■ **Provided material**
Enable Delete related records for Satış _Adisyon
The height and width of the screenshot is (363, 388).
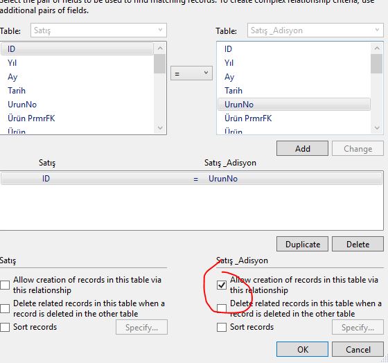coord(222,308)
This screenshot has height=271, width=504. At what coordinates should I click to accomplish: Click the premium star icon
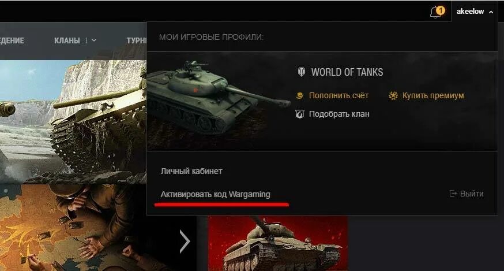tap(393, 95)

■ **Problem description**
Only the lines from the line holding "The height and" through the last line above belong in the answer, repeated exactly; the pictures do not.

■ **Your response**
The height and width of the screenshot is (363, 388).
coord(222,308)
This screenshot has height=271, width=504. At what coordinates should I click to accomplish: Click the premium star icon
tap(393, 95)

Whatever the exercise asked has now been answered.